So I choose to do things differently. I choose to take a chance and try to push my dream job forward a few years. I choose to put myself in a position to go out and see some of the world. I choose to focus on and grow my own spiritual beliefs. No longer just say that's what I believe just because of whatever people say, but to really dig deep and develop a real foundation of which to build my future on. I choose to push myself to try new things in life and enjoy those of which I know I love.

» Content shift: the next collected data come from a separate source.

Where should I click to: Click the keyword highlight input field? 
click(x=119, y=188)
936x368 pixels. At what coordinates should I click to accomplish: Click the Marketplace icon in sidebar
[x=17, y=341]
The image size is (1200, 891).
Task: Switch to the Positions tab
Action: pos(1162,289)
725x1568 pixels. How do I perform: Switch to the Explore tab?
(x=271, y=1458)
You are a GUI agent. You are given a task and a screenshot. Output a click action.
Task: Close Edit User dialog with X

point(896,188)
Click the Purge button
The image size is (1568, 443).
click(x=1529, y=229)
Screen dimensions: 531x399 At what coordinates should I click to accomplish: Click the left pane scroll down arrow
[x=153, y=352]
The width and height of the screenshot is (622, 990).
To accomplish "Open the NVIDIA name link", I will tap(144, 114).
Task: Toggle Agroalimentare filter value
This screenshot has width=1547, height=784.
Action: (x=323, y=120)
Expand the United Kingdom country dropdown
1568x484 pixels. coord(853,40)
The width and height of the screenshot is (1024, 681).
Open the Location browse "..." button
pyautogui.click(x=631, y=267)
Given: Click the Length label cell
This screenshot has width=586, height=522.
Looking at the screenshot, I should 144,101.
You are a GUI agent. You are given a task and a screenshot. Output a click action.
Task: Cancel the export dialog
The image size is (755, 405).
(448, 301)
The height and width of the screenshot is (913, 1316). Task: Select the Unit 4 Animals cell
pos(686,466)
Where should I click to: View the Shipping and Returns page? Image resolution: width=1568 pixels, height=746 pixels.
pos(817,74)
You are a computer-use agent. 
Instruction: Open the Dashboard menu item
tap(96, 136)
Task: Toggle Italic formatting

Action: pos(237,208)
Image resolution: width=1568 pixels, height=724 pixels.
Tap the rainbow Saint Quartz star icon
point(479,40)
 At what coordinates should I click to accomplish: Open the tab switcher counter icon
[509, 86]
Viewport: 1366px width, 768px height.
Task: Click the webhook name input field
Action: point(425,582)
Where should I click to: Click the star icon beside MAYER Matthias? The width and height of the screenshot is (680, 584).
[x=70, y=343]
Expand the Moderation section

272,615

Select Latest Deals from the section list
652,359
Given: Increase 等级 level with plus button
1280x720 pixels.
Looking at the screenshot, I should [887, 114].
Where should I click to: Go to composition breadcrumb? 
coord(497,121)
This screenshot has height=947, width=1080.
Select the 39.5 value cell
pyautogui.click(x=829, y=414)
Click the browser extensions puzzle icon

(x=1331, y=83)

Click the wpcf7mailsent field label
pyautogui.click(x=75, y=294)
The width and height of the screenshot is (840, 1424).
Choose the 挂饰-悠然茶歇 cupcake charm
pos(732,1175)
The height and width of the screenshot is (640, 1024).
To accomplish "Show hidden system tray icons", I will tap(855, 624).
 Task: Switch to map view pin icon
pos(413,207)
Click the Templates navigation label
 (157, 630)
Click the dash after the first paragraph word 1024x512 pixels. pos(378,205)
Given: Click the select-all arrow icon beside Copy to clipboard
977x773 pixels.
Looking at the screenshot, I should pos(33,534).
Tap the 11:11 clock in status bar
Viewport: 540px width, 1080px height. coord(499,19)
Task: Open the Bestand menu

Ya ya ya. This may seem lofty, but can honestly say.. I can't think of too many people I know that are willing to put themselves out there like I'm committed to doing. Most just focus on the grind of their job. The thrill of the weekend. The angst of waiting for The One to come along. Seeking that promotion. Going to grad school. Saving for their next big buy. Bla. Bla. Bla. I'm over it all.

I'm moving forward in bigger ways than I ever imagined myself doing. During the years in my life that I didn't know what I was suppose to be doing with... Well, I'm just carving out a new direction for myself.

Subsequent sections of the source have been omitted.